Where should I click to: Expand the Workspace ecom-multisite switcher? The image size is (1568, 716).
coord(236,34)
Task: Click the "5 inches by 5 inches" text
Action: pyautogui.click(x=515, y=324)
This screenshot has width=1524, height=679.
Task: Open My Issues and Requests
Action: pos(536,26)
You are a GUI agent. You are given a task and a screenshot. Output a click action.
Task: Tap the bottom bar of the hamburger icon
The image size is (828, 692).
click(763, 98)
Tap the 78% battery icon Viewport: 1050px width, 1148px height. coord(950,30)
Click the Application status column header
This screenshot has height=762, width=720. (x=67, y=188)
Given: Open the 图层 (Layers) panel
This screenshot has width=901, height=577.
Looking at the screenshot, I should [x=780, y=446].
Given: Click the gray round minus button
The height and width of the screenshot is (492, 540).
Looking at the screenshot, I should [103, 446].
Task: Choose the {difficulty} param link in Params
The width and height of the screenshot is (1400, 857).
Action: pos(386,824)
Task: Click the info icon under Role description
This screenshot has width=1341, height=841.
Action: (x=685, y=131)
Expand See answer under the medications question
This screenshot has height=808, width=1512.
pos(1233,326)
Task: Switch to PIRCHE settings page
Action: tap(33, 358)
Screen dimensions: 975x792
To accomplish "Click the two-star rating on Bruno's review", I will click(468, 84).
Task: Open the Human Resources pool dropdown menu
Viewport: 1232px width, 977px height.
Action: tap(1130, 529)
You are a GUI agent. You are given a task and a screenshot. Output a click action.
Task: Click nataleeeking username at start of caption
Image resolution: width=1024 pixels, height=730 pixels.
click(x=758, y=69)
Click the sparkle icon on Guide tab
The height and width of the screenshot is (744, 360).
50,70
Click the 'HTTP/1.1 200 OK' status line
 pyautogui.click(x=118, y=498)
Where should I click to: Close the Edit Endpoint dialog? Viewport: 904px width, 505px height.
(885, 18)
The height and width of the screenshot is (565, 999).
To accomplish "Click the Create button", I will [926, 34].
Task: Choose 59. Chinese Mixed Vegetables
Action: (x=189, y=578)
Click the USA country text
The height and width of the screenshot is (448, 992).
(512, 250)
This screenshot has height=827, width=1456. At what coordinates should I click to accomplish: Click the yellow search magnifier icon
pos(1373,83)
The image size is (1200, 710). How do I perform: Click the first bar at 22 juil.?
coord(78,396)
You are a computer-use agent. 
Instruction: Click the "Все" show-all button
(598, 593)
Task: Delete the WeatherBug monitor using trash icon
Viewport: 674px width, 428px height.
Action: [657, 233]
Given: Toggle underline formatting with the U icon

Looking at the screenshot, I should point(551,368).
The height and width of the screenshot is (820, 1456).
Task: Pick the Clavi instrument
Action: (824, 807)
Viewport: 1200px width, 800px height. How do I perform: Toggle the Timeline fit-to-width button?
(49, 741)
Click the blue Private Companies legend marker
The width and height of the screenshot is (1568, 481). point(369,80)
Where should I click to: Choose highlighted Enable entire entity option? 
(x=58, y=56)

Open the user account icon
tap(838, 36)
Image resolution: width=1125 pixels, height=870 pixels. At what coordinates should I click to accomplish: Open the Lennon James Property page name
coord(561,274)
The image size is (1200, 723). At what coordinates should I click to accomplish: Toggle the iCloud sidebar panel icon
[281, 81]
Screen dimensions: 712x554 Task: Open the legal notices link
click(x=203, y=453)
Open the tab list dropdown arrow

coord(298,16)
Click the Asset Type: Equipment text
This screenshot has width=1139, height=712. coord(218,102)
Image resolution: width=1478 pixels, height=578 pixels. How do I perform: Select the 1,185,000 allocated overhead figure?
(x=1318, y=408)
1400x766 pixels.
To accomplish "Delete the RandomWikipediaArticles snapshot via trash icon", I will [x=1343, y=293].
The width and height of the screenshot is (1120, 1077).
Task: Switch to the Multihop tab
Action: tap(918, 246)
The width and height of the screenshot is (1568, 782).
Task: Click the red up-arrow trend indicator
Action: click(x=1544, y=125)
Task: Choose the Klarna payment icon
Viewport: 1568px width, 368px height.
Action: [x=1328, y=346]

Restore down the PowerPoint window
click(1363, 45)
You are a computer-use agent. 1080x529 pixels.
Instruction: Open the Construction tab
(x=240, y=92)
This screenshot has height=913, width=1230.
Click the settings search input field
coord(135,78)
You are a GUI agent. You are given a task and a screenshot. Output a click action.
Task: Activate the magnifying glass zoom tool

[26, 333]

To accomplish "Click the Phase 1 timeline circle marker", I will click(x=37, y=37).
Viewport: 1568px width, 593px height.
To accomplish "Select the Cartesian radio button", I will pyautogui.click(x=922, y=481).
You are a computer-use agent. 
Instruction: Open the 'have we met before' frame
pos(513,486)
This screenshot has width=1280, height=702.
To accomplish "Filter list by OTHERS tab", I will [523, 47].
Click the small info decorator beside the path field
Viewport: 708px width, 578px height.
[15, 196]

□ □ □ □

*TASK BRIEF*. Quote the listing word for word from its first line through the line in which "link in Params" appears.

*RESPONSE*.
Where should I click to: Expand the Workspace ecom-multisite switcher? The image size is (1568, 716).
coord(236,34)
Task: Click the "5 inches by 5 inches" text
Action: pyautogui.click(x=515, y=324)
This screenshot has width=1524, height=679.
Task: Open My Issues and Requests
Action: pos(536,26)
You are a GUI agent. You are given a task and a screenshot. Output a click action.
Task: Tap the bottom bar of the hamburger icon
The image size is (828, 692).
click(763, 98)
Tap the 78% battery icon Viewport: 1050px width, 1148px height. coord(950,30)
Click the Application status column header
This screenshot has height=762, width=720. (x=67, y=188)
Given: Open the 图层 (Layers) panel
This screenshot has width=901, height=577.
Looking at the screenshot, I should [x=780, y=446].
Given: Click the gray round minus button
The height and width of the screenshot is (492, 540).
Looking at the screenshot, I should [103, 446].
Task: Choose the {difficulty} param link in Params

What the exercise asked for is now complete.